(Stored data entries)
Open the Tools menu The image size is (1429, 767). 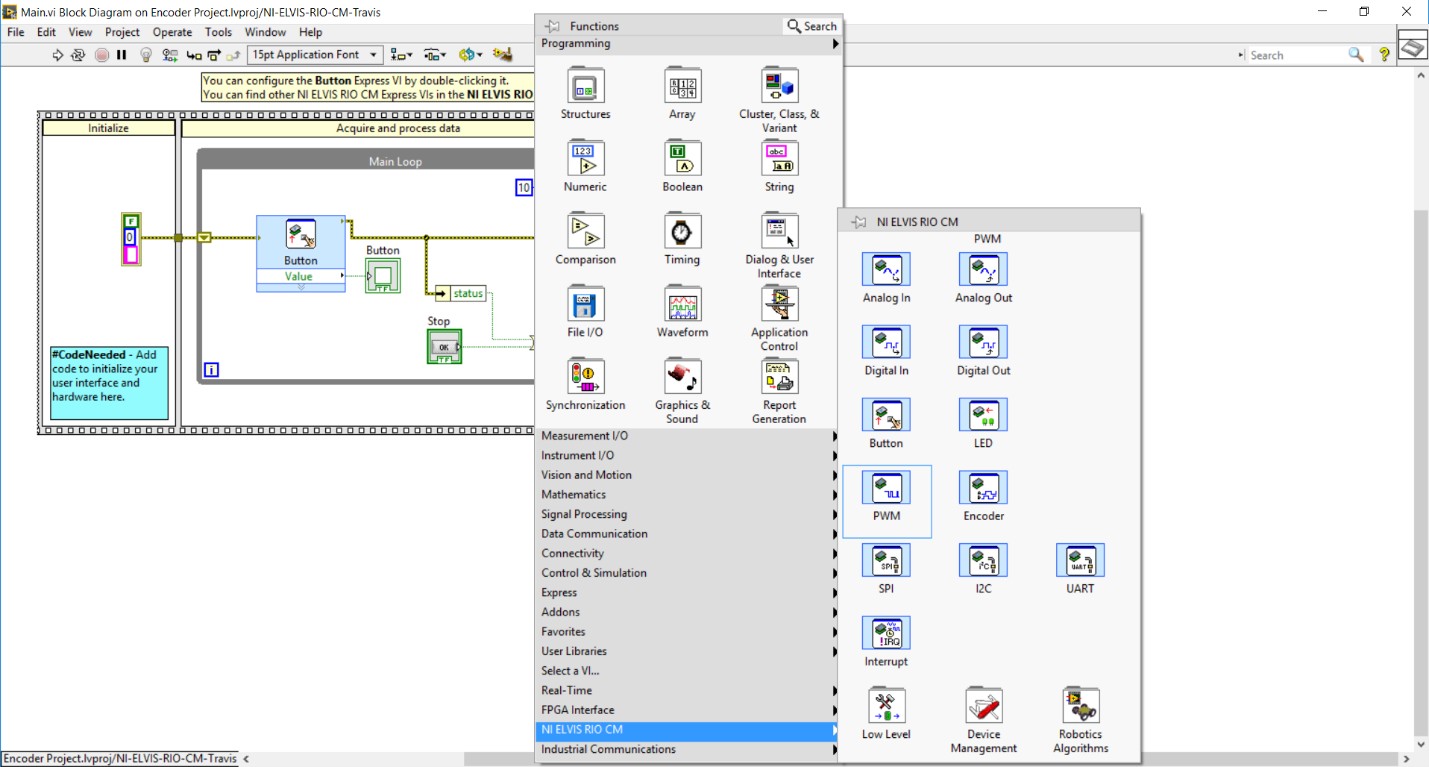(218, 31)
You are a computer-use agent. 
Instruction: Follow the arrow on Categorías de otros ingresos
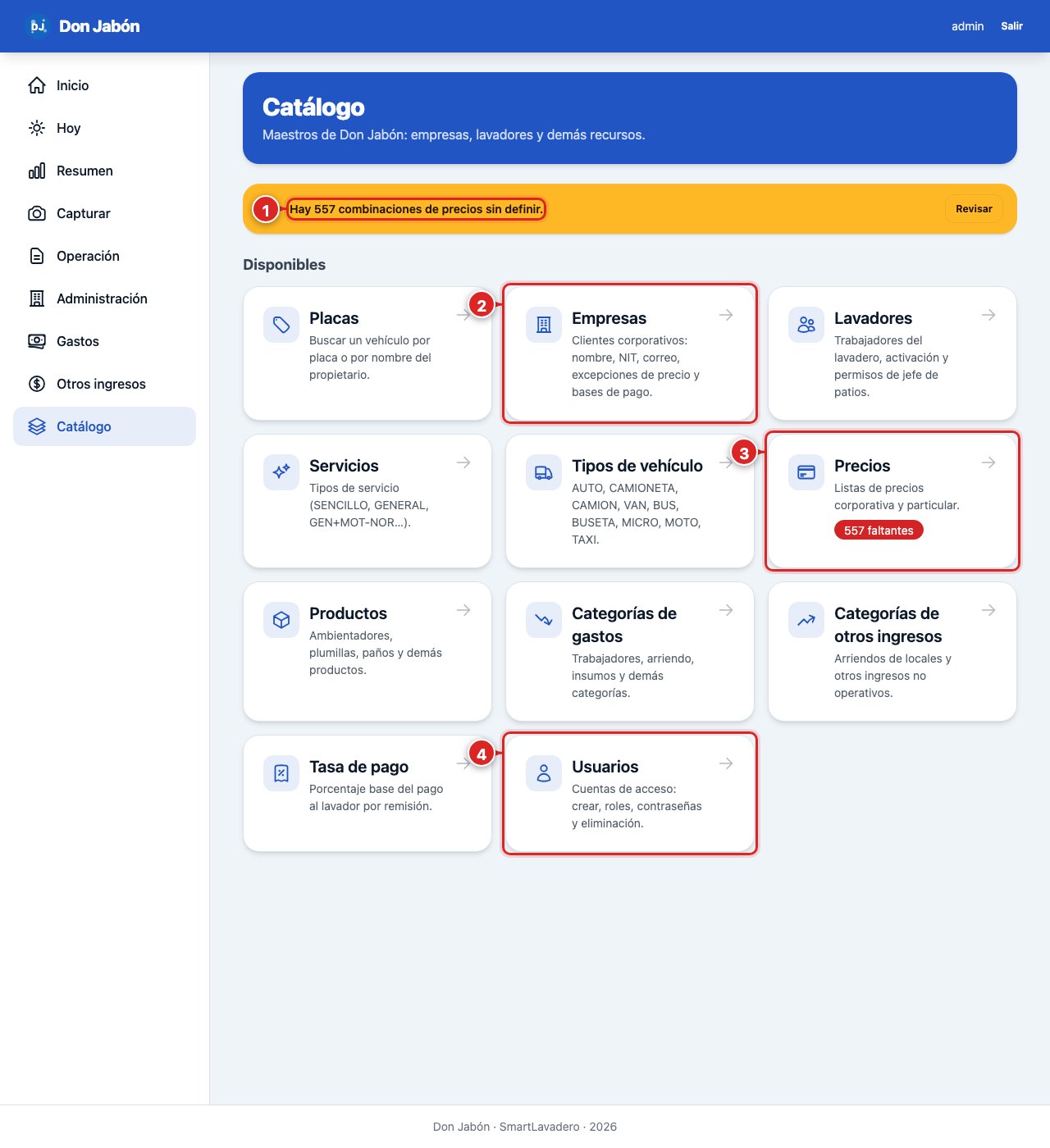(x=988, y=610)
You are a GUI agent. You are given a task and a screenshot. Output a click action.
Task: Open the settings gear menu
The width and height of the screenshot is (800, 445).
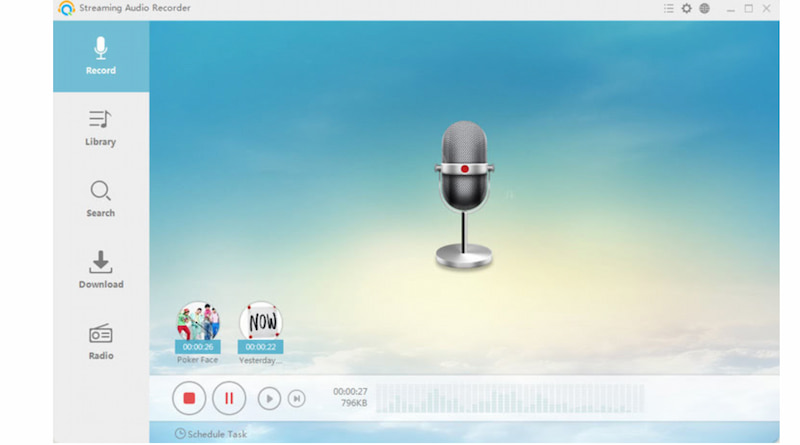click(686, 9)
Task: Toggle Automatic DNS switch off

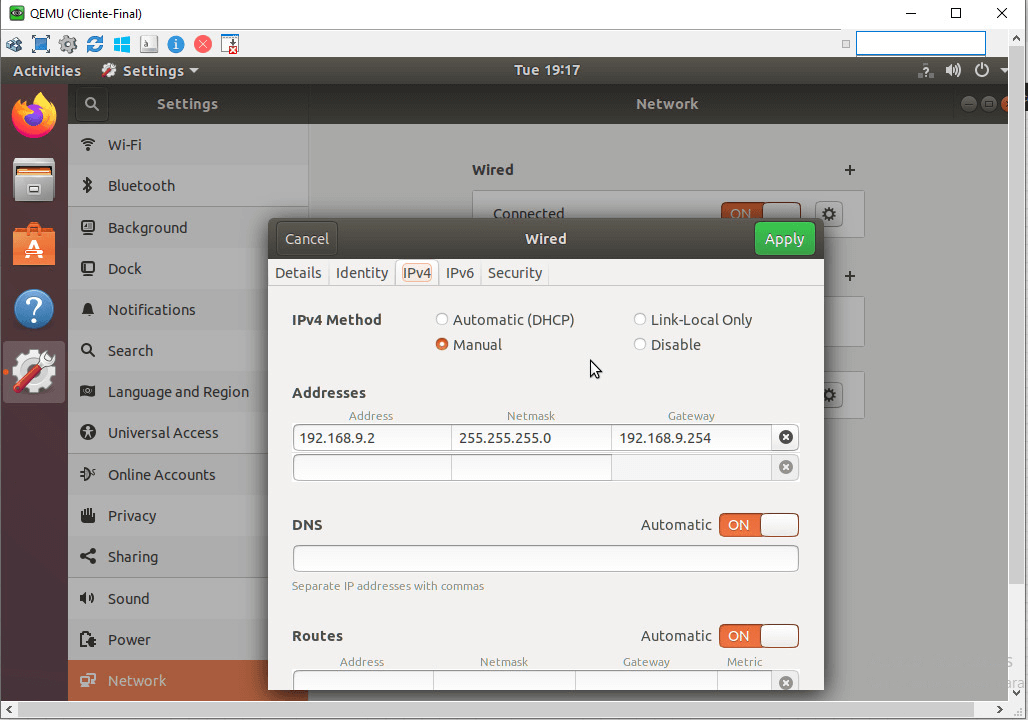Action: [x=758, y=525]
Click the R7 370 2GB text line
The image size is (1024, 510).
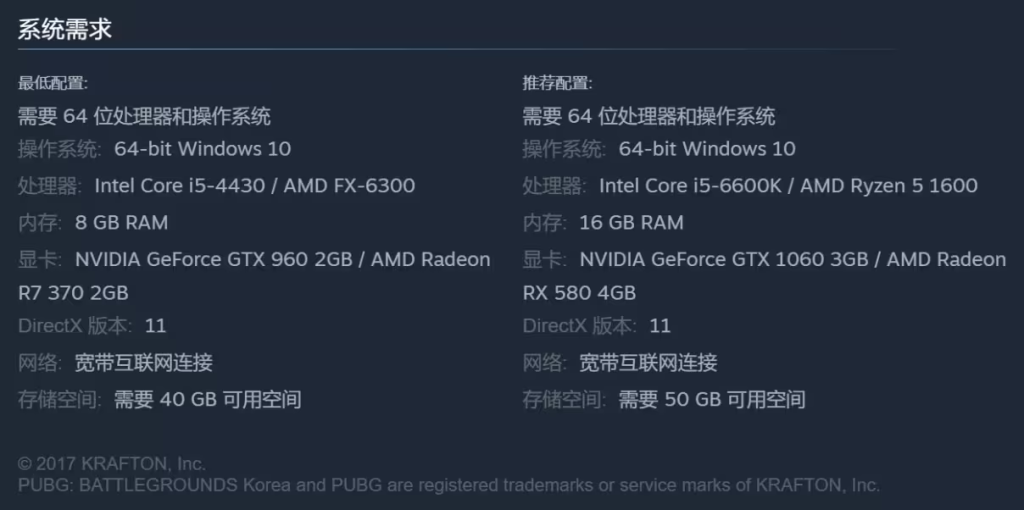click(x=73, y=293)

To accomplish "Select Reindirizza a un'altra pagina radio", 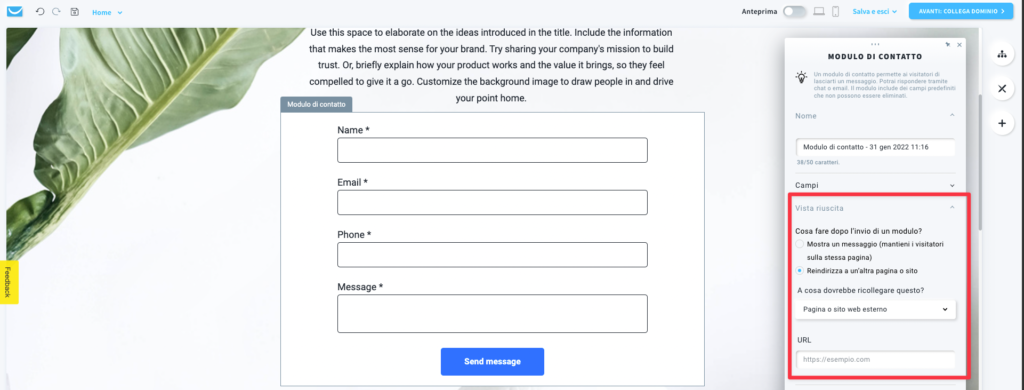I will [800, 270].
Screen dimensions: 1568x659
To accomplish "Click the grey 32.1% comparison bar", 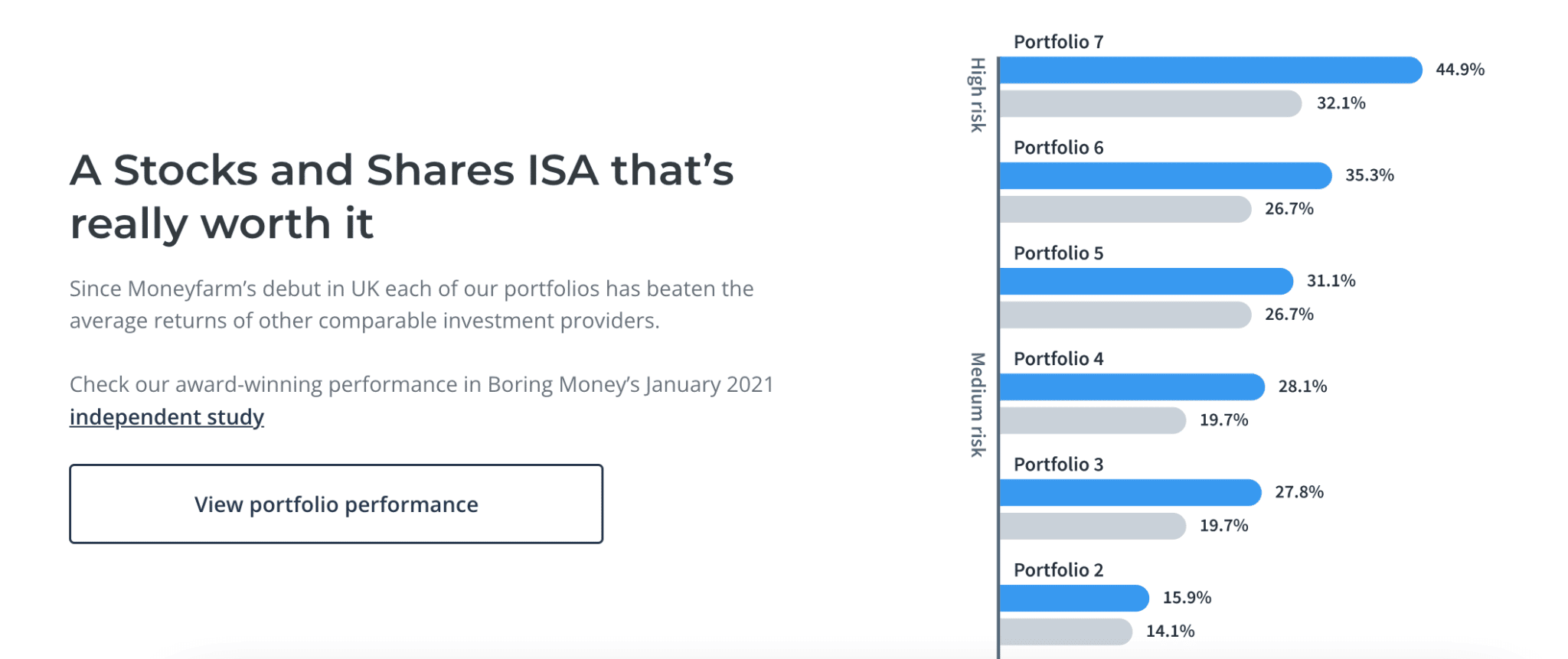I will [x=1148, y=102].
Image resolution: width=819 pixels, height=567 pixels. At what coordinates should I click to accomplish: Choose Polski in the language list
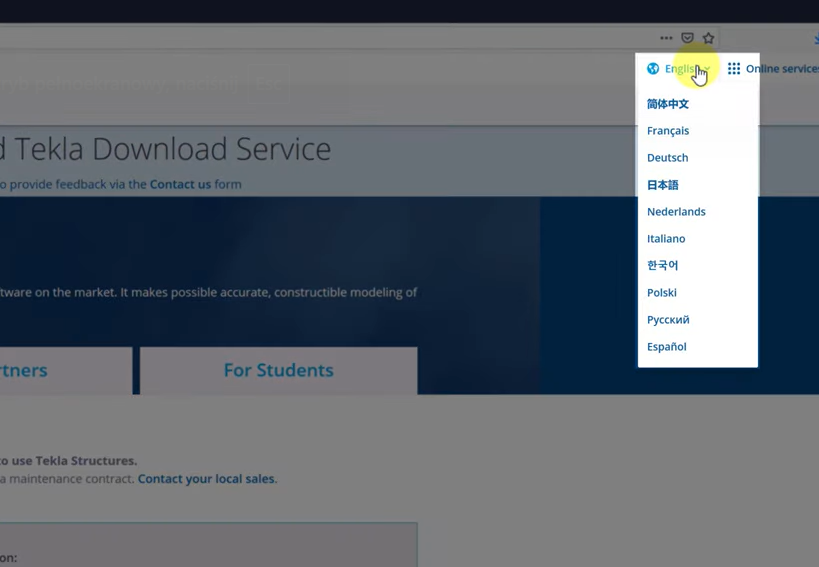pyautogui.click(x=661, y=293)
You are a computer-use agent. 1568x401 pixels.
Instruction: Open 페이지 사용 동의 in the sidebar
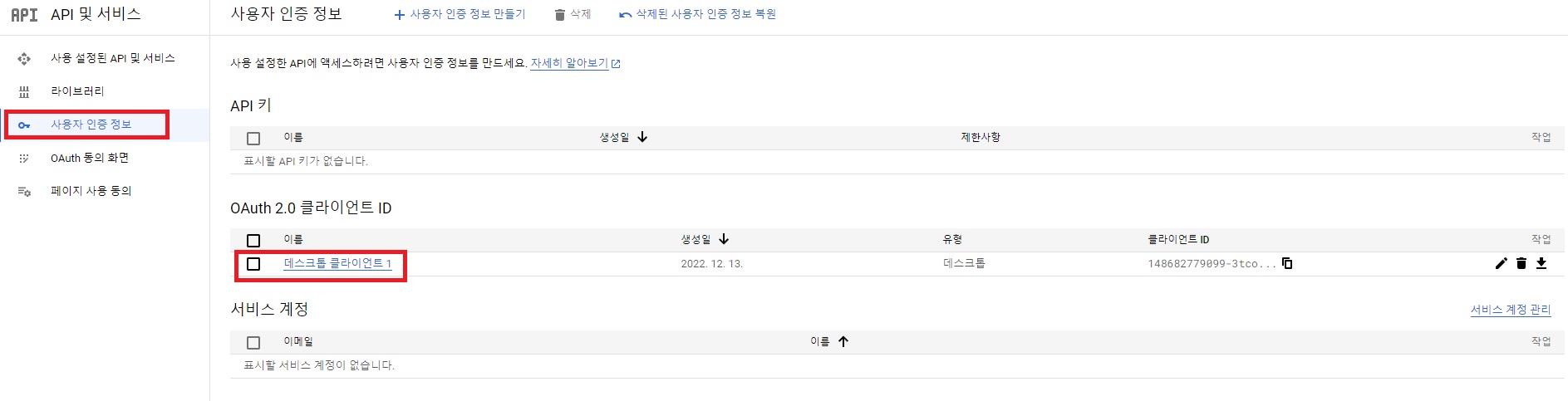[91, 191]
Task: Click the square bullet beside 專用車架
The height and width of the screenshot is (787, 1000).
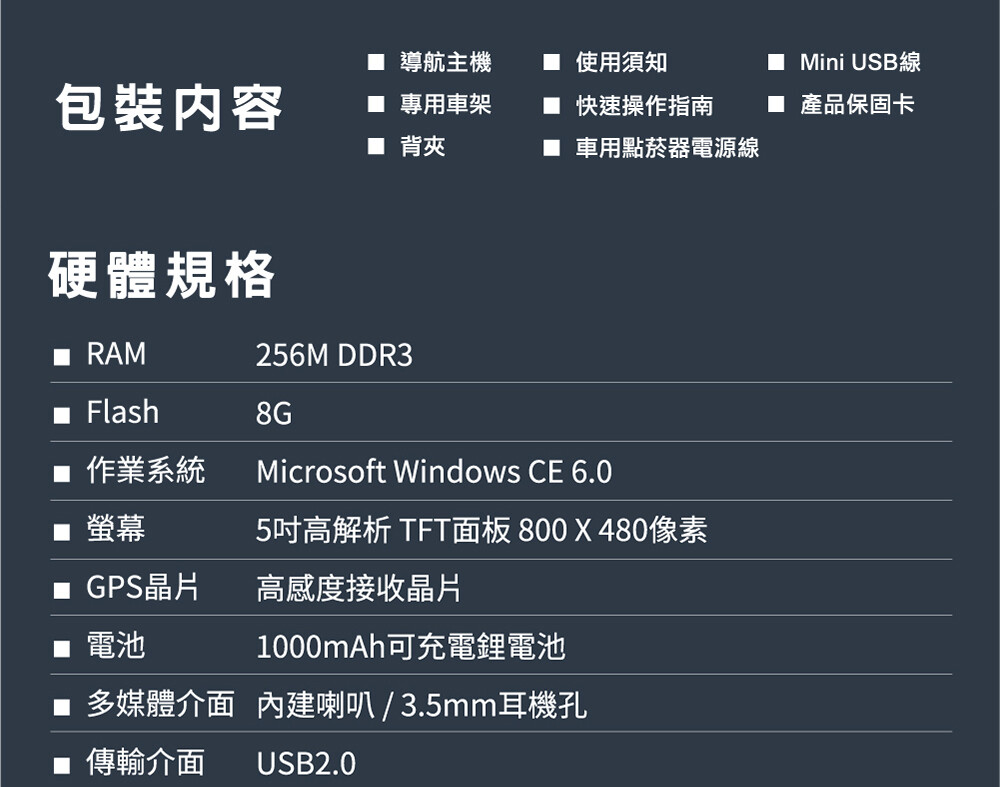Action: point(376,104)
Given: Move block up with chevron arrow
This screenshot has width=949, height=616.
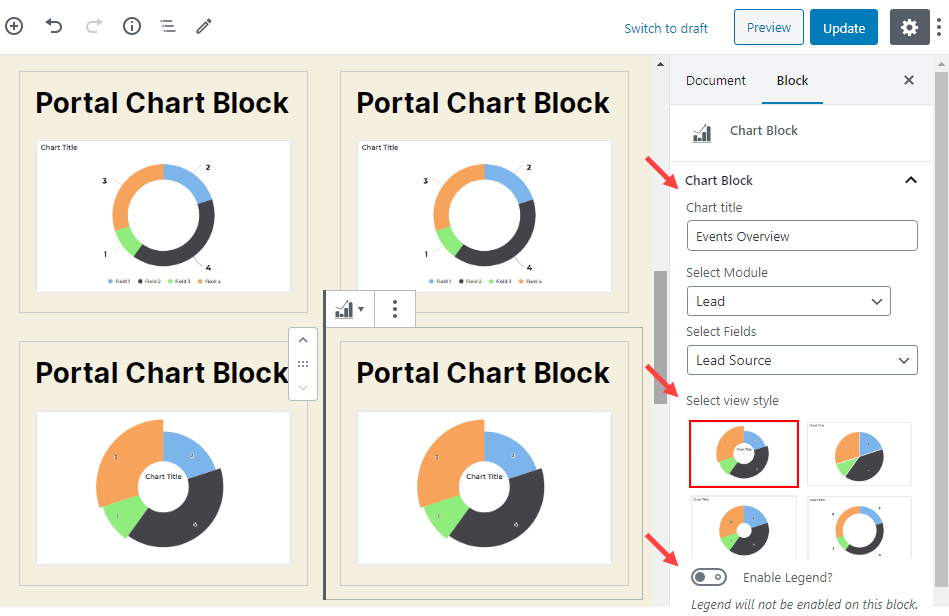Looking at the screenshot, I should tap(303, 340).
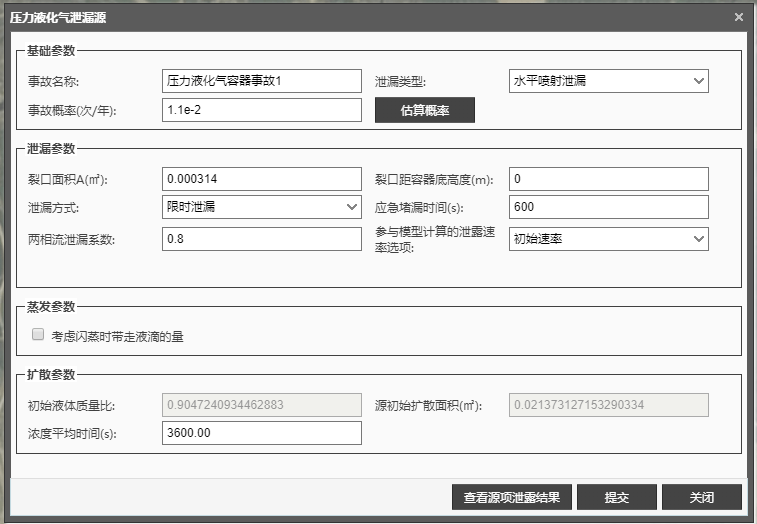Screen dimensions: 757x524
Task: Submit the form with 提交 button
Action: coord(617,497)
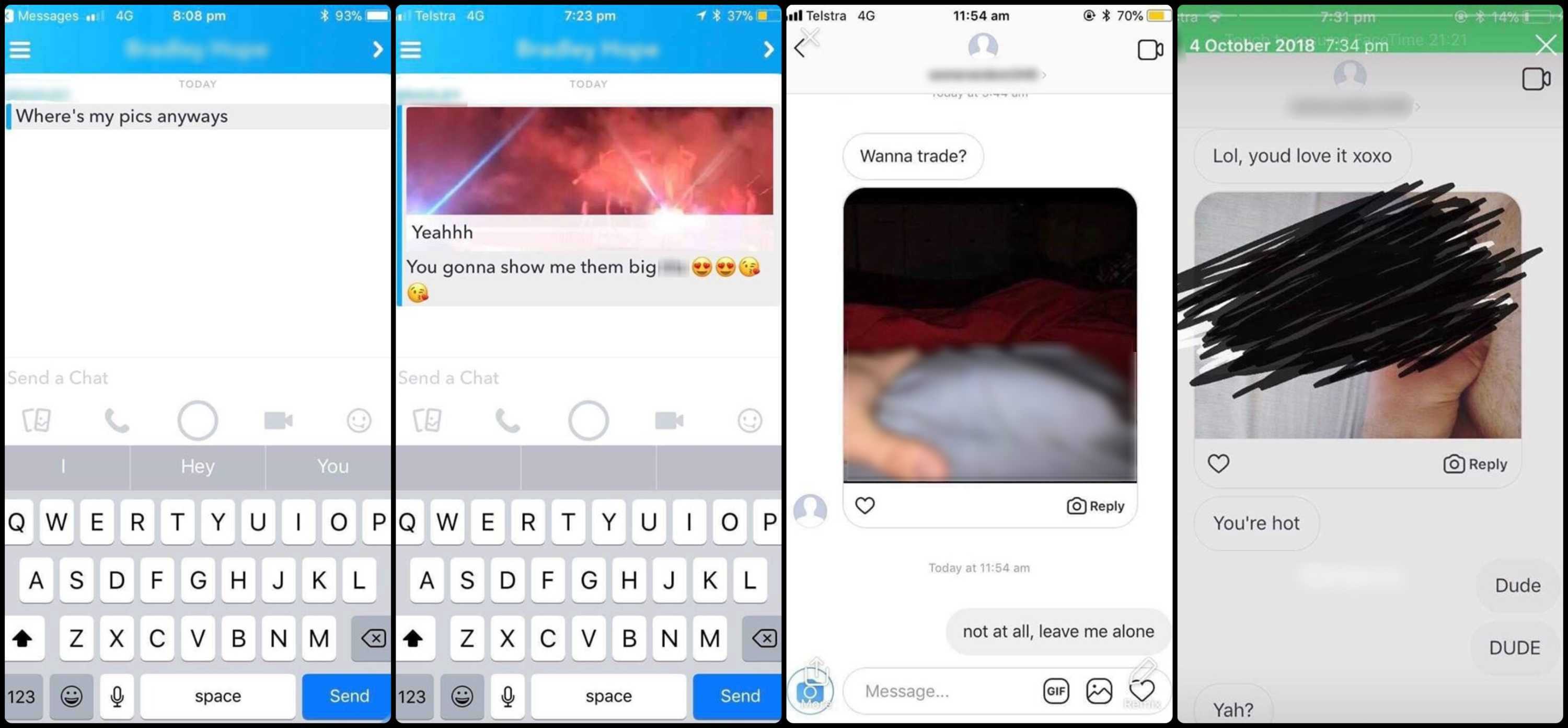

### [Action item]
What lines in the entries contain "computer"? Report each one by copying it.

### [Worked solution]
You are a computer-use agent. 
You are a computer-use agent. 1568x401 pixels.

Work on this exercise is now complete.